- What you need to do
Print all entries below exactly as they appear.

Dataset excerpts section start

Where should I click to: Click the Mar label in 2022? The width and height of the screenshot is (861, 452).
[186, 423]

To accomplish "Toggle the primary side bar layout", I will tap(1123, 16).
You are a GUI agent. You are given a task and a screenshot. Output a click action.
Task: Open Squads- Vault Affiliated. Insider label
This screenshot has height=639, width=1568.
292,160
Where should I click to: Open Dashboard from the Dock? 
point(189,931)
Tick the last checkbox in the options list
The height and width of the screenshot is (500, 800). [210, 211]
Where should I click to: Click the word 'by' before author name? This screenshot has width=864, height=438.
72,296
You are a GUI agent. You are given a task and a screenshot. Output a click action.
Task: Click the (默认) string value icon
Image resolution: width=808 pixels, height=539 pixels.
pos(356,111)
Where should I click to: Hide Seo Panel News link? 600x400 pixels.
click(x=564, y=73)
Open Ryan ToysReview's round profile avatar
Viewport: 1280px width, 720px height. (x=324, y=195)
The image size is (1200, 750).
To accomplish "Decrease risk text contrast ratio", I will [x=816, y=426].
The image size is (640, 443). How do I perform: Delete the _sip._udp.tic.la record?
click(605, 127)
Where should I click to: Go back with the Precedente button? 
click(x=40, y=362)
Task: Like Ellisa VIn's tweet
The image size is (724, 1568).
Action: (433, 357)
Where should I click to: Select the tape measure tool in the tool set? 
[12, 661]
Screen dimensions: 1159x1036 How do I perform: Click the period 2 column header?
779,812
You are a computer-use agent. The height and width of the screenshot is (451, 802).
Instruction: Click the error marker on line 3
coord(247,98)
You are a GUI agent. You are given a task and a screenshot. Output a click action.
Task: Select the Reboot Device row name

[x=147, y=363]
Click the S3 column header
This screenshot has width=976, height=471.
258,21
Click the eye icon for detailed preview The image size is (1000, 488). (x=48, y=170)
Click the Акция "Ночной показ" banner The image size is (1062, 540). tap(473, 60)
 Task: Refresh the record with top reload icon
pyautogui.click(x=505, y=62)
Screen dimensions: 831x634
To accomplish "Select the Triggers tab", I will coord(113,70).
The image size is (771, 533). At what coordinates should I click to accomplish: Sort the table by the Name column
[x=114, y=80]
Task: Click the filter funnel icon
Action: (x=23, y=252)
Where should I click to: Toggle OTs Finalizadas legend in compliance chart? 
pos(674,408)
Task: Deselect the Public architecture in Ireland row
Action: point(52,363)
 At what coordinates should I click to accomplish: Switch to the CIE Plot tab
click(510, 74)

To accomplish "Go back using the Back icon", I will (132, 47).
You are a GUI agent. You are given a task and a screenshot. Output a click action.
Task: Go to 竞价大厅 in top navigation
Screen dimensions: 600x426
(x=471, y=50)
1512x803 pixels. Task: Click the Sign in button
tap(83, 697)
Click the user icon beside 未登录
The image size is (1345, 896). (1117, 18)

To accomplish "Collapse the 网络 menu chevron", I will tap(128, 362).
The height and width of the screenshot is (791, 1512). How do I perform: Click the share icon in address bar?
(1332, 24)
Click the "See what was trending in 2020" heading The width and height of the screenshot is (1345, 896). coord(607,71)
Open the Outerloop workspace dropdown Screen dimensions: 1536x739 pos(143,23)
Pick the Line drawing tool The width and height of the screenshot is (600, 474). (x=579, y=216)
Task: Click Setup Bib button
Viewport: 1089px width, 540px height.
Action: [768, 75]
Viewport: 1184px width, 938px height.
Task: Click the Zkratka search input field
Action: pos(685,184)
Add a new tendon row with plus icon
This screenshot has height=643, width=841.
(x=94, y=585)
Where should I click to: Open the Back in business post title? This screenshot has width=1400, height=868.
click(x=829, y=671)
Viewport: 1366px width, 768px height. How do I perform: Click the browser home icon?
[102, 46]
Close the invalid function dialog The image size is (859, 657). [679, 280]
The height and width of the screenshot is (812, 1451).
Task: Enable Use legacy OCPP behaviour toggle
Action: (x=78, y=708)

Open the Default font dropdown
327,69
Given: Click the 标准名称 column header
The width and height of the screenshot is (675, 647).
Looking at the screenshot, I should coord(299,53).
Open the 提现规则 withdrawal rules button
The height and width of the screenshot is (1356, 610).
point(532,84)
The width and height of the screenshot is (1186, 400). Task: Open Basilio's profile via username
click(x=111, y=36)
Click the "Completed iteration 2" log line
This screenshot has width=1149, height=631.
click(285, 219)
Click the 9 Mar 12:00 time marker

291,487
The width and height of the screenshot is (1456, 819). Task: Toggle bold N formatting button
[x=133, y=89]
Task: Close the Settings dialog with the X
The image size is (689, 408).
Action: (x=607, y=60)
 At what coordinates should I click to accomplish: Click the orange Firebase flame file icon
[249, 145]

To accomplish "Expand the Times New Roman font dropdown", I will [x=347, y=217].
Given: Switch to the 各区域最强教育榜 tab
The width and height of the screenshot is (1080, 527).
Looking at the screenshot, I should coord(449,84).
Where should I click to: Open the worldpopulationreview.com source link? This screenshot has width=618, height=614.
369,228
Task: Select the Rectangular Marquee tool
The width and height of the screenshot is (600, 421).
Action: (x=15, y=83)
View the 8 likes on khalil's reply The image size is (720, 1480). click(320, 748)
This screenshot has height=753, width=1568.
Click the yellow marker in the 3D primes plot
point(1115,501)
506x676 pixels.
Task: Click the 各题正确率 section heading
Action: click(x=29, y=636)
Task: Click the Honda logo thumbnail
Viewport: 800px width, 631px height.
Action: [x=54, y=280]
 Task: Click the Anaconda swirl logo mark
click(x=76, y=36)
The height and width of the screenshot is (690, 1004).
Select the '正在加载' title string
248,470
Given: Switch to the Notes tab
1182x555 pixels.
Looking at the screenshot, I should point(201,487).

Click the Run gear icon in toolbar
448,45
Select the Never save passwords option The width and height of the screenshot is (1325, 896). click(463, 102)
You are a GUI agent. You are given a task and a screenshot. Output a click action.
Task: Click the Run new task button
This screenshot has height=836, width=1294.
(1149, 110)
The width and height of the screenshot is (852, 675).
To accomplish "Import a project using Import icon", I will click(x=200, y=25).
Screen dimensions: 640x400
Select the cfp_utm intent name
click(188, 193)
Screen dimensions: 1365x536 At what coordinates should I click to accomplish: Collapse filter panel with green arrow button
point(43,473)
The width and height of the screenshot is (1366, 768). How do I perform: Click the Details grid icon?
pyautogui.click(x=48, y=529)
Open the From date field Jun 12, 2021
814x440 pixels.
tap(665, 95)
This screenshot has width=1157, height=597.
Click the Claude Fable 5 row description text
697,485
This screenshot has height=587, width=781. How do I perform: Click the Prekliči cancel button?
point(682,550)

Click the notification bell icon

Dataset excerpts section end

- Solution
Where should I click to: Click the Mar label in 2022? The width and height of the screenshot is (861, 452).
[186, 423]

To accomplish "Toggle the primary side bar layout", I will tap(1123, 16).
You are a GUI agent. You are given a task and a screenshot. Output a click action.
Task: Open Squads- Vault Affiliated. Insider label
This screenshot has height=639, width=1568.
292,160
Where should I click to: Open Dashboard from the Dock? 
point(189,931)
Tick the last checkbox in the options list
The height and width of the screenshot is (500, 800). [210, 211]
Where should I click to: Click the word 'by' before author name? This screenshot has width=864, height=438.
72,296
You are a GUI agent. You are given a task and a screenshot. Output a click action.
Task: Click the (默认) string value icon
Image resolution: width=808 pixels, height=539 pixels.
pos(356,111)
Where should I click to: Hide Seo Panel News link? 600x400 pixels.
click(x=564, y=73)
Open Ryan ToysReview's round profile avatar
Viewport: 1280px width, 720px height. (x=324, y=195)
The image size is (1200, 750).
To accomplish "Decrease risk text contrast ratio", I will [x=816, y=426].
The image size is (640, 443). How do I perform: Delete the _sip._udp.tic.la record?
click(605, 127)
Where should I click to: Go back with the Precedente button? 
click(x=40, y=362)
Task: Like Ellisa VIn's tweet
The image size is (724, 1568).
Action: (433, 357)
Where should I click to: Select the tape measure tool in the tool set? 
[12, 661]
Screen dimensions: 1159x1036 How do I perform: Click the period 2 column header?
779,812
You are a computer-use agent. The height and width of the screenshot is (451, 802).
Instruction: Click the error marker on line 3
coord(247,98)
You are a GUI agent. You are given a task and a screenshot. Output a click action.
Task: Select the Reboot Device row name

[x=147, y=363]
Click the S3 column header
This screenshot has width=976, height=471.
258,21
Click the eye icon for detailed preview The image size is (1000, 488). (x=48, y=170)
Click the Акция "Ночной показ" banner The image size is (1062, 540). tap(473, 60)
 Task: Refresh the record with top reload icon
pyautogui.click(x=505, y=62)
Screen dimensions: 831x634
To accomplish "Select the Triggers tab", I will coord(113,70).
The image size is (771, 533). At what coordinates should I click to accomplish: Sort the table by the Name column
[x=114, y=80]
Task: Click the filter funnel icon
Action: (x=23, y=252)
Where should I click to: Toggle OTs Finalizadas legend in compliance chart? 
pos(674,408)
Task: Deselect the Public architecture in Ireland row
Action: point(52,363)
 At what coordinates should I click to accomplish: Switch to the CIE Plot tab
click(510, 74)

To accomplish "Go back using the Back icon", I will (132, 47).
You are a GUI agent. You are given a task and a screenshot. Output a click action.
Task: Go to 竞价大厅 in top navigation
Screen dimensions: 600x426
(x=471, y=50)
1512x803 pixels. Task: Click the Sign in button
tap(83, 697)
Click the user icon beside 未登录
The image size is (1345, 896). (1117, 18)

To accomplish "Collapse the 网络 menu chevron", I will tap(128, 362).
The height and width of the screenshot is (791, 1512). How do I perform: Click the share icon in address bar?
(1332, 24)
Click the "See what was trending in 2020" heading The width and height of the screenshot is (1345, 896). coord(607,71)
Open the Outerloop workspace dropdown Screen dimensions: 1536x739 pos(143,23)
Pick the Line drawing tool The width and height of the screenshot is (600, 474). (x=579, y=216)
Task: Click Setup Bib button
Viewport: 1089px width, 540px height.
Action: [768, 75]
Viewport: 1184px width, 938px height.
Task: Click the Zkratka search input field
Action: pos(685,184)
Add a new tendon row with plus icon
This screenshot has height=643, width=841.
(x=94, y=585)
Where should I click to: Open the Back in business post title? This screenshot has width=1400, height=868.
click(x=829, y=671)
Viewport: 1366px width, 768px height. How do I perform: Click the browser home icon?
[102, 46]
Close the invalid function dialog The image size is (859, 657). [679, 280]
The height and width of the screenshot is (812, 1451).
Task: Enable Use legacy OCPP behaviour toggle
Action: (x=78, y=708)

Open the Default font dropdown
327,69
Given: Click the 标准名称 column header
The width and height of the screenshot is (675, 647).
Looking at the screenshot, I should coord(299,53).
Open the 提现规则 withdrawal rules button
The height and width of the screenshot is (1356, 610).
point(532,84)
The width and height of the screenshot is (1186, 400). Task: Open Basilio's profile via username
click(x=111, y=36)
Click the "Completed iteration 2" log line
This screenshot has width=1149, height=631.
click(285, 219)
Click the 9 Mar 12:00 time marker

291,487
The width and height of the screenshot is (1456, 819). Task: Toggle bold N formatting button
[x=133, y=89]
Task: Close the Settings dialog with the X
The image size is (689, 408).
Action: (x=607, y=60)
 At what coordinates should I click to accomplish: Click the orange Firebase flame file icon
[249, 145]

To accomplish "Expand the Times New Roman font dropdown", I will [x=347, y=217].
Given: Switch to the 各区域最强教育榜 tab
The width and height of the screenshot is (1080, 527).
Looking at the screenshot, I should coord(449,84).
Where should I click to: Open the worldpopulationreview.com source link? This screenshot has width=618, height=614.
369,228
Task: Select the Rectangular Marquee tool
The width and height of the screenshot is (600, 421).
Action: (x=15, y=83)
View the 8 likes on khalil's reply The image size is (720, 1480). click(320, 748)
This screenshot has height=753, width=1568.
Click the yellow marker in the 3D primes plot
point(1115,501)
506x676 pixels.
Task: Click the 各题正确率 section heading
Action: click(x=29, y=636)
Task: Click the Honda logo thumbnail
Viewport: 800px width, 631px height.
Action: [x=54, y=280]
 Task: Click the Anaconda swirl logo mark
click(x=76, y=36)
The height and width of the screenshot is (690, 1004).
Select the '正在加载' title string
248,470
Given: Switch to the Notes tab
1182x555 pixels.
Looking at the screenshot, I should point(201,487).

Click the Run gear icon in toolbar
448,45
Select the Never save passwords option The width and height of the screenshot is (1325, 896). click(463, 102)
You are a GUI agent. You are given a task and a screenshot. Output a click action.
Task: Click the Run new task button
This screenshot has height=836, width=1294.
(1149, 110)
The width and height of the screenshot is (852, 675).
To accomplish "Import a project using Import icon", I will click(x=200, y=25).
Screen dimensions: 640x400
Select the cfp_utm intent name
click(188, 193)
Screen dimensions: 1365x536 At what coordinates should I click to accomplish: Collapse filter panel with green arrow button
point(43,473)
The width and height of the screenshot is (1366, 768). How do I perform: Click the Details grid icon?
pyautogui.click(x=48, y=529)
Open the From date field Jun 12, 2021
814x440 pixels.
tap(665, 95)
This screenshot has width=1157, height=597.
Click the Claude Fable 5 row description text
697,485
This screenshot has height=587, width=781. How do I perform: Click the Prekliči cancel button?
point(682,550)

Click the notification bell icon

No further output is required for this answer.